Abstract Casestudy Intraductal papillary neoplasm of the bile duct (IPNB) is a variant of bile duct carcinoma that is characterized by intraductal growth and better outcomes compared with common cholangiocarcinoma. IPNBs are mainly found in patients from Far Eastern countries, where hepatolithiasis and clonorchiasis are endemic. Approximately 40%-80% of IPNBs are associated with invasive carcinoma. The invasive carcinomas are most often tubular or mucinous type. Invasive neuroendocrine component has not been previously described. We present a case of 69 year-old African American male who presented with worsening abdominal pain and jaundice over few months.
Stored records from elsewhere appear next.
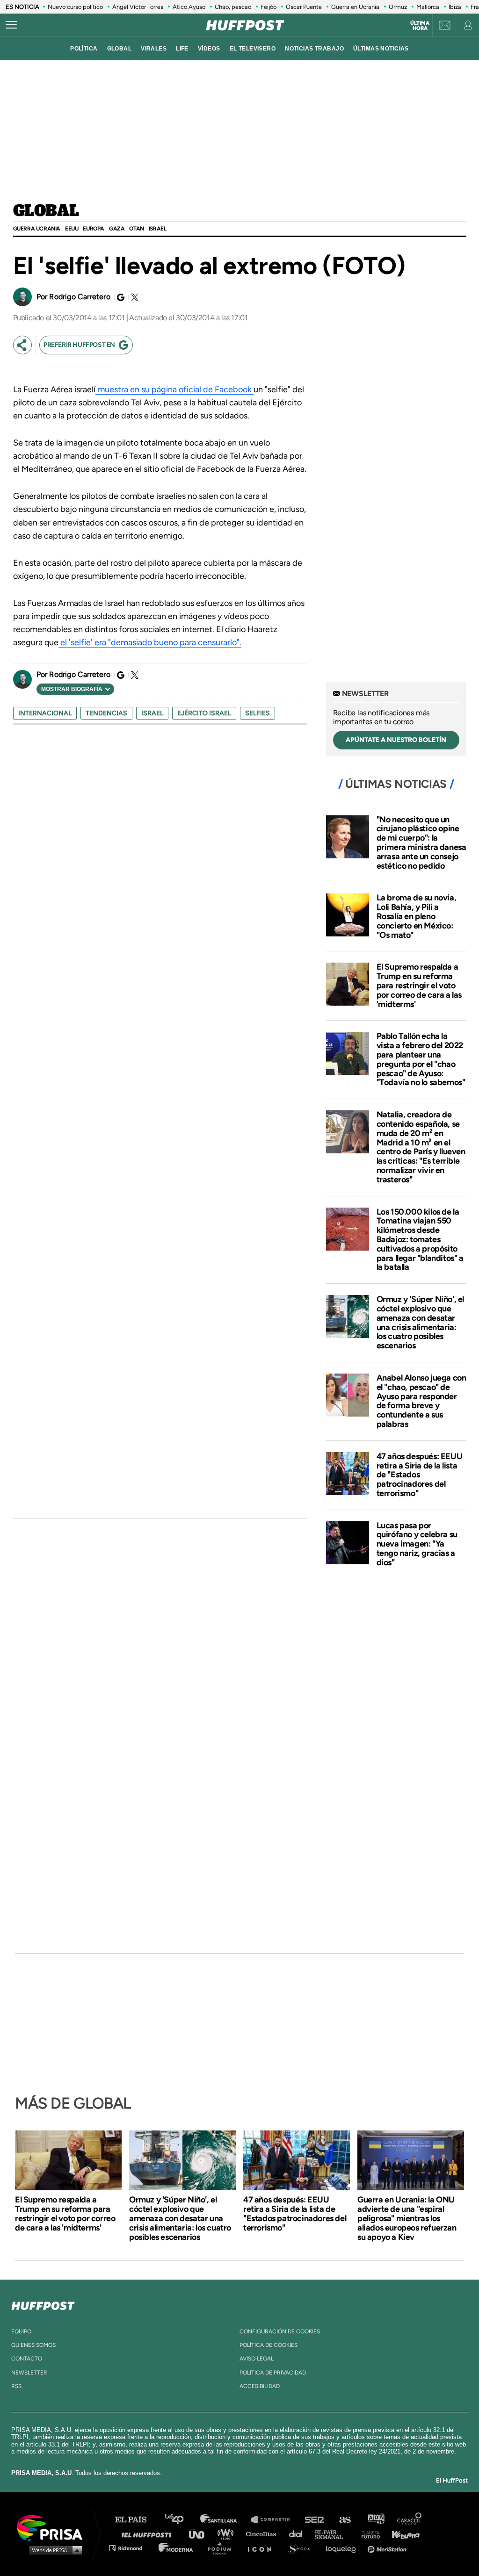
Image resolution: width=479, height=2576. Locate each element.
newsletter (29, 2372)
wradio (228, 2534)
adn (375, 2520)
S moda (301, 2548)
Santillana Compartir (274, 2520)
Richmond (130, 2548)
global (119, 48)
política (83, 48)
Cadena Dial (299, 2534)
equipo (21, 2331)
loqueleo (343, 2548)
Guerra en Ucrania (355, 6)
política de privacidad (273, 2372)
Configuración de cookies (280, 2331)
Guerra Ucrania (36, 228)
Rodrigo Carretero (79, 296)
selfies (257, 713)
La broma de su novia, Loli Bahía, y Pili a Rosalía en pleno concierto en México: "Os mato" (417, 916)
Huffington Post (149, 2534)
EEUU (71, 228)
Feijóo (268, 6)
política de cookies (269, 2345)
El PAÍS (136, 2520)
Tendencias (106, 713)
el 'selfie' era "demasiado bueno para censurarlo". (149, 642)
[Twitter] (133, 297)
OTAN (136, 228)
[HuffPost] (43, 2304)
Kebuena (401, 2534)
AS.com (344, 2520)
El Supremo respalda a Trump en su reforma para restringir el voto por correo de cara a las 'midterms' (419, 985)
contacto (26, 2358)
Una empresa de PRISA (53, 2527)
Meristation (388, 2548)
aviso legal (257, 2358)
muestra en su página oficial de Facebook (174, 389)
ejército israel (204, 713)
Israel (158, 228)
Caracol (409, 2520)
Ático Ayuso (189, 6)
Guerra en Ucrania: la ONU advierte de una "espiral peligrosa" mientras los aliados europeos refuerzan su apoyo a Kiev (407, 2218)
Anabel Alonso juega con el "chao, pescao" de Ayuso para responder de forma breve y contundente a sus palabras (421, 1401)
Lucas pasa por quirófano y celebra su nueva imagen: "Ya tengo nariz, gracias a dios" (417, 1544)
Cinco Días (263, 2534)
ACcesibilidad (260, 2386)
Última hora (419, 26)
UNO (201, 2534)
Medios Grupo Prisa (53, 2549)
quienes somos (33, 2345)
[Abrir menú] (11, 25)
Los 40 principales (181, 2520)
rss (16, 2386)
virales (154, 48)
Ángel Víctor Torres (137, 6)
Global (46, 211)
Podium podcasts (222, 2548)
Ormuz (398, 6)
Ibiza (455, 6)
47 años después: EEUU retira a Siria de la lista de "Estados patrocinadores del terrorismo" (420, 1474)
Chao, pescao (233, 6)
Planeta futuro (367, 2534)
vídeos (209, 48)
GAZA (116, 228)
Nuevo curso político (75, 6)
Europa (93, 228)
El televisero (253, 48)
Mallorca (427, 6)
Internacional (45, 713)
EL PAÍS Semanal (333, 2534)
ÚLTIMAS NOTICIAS (381, 48)
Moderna (176, 2548)
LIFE (182, 48)
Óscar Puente (304, 6)
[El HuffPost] (245, 25)
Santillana (225, 2520)
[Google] (119, 297)
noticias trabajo (314, 48)
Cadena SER (315, 2520)
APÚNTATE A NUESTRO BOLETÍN (396, 740)
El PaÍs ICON (263, 2548)
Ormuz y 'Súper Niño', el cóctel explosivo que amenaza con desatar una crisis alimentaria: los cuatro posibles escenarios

Computed tomography showed 4 cm mass near the porta hepatis with massive ductal dilatation. A fine needle aspiration of the mass was performed and a diagnosis of adenocarcinoma was made. Subsequently, the patient underwent Right Trisegmentectomy. Conclusion Histologic sections revealed intraductal papillary neoplasm in the bile duct lumina. The papillae were lined by columnar epithelial cells with delicate fibrovascular cores. The tumor cell nuclei were slightly elongated, hyperchromatic and basally located without significant multilayering. The cytoplasm was eosinophilic with occasional intestinal differentiation. Frank invasion of the stalk and underlying periductular tissues was identified. Interestingly; the invasive component had different cytological features than the intraductal component, it was composed of small to medium sized cells with granular cytoplasm. The nuclei were uniform and round with “salt and pepper” chromatin. The invasive component stained positively for the neuroendocrine markers (Synaptophysin, Chromogranin and CD56), whereas the intraductal component stained positively for CK7, CK20 and CDX2 and negative for neuroendocrine markers. Three years later, a recurrent tumor was found in the left lobe on imaging. Biopsy of the lesion showed metastatic neuroendocrine carcinoma. The intraductal papillary neoplasm with invasive neuroendocrine component is very unusual tumor, we think more studies are warranted to best evaluate the treatment options and the prognosis of such neoplasms.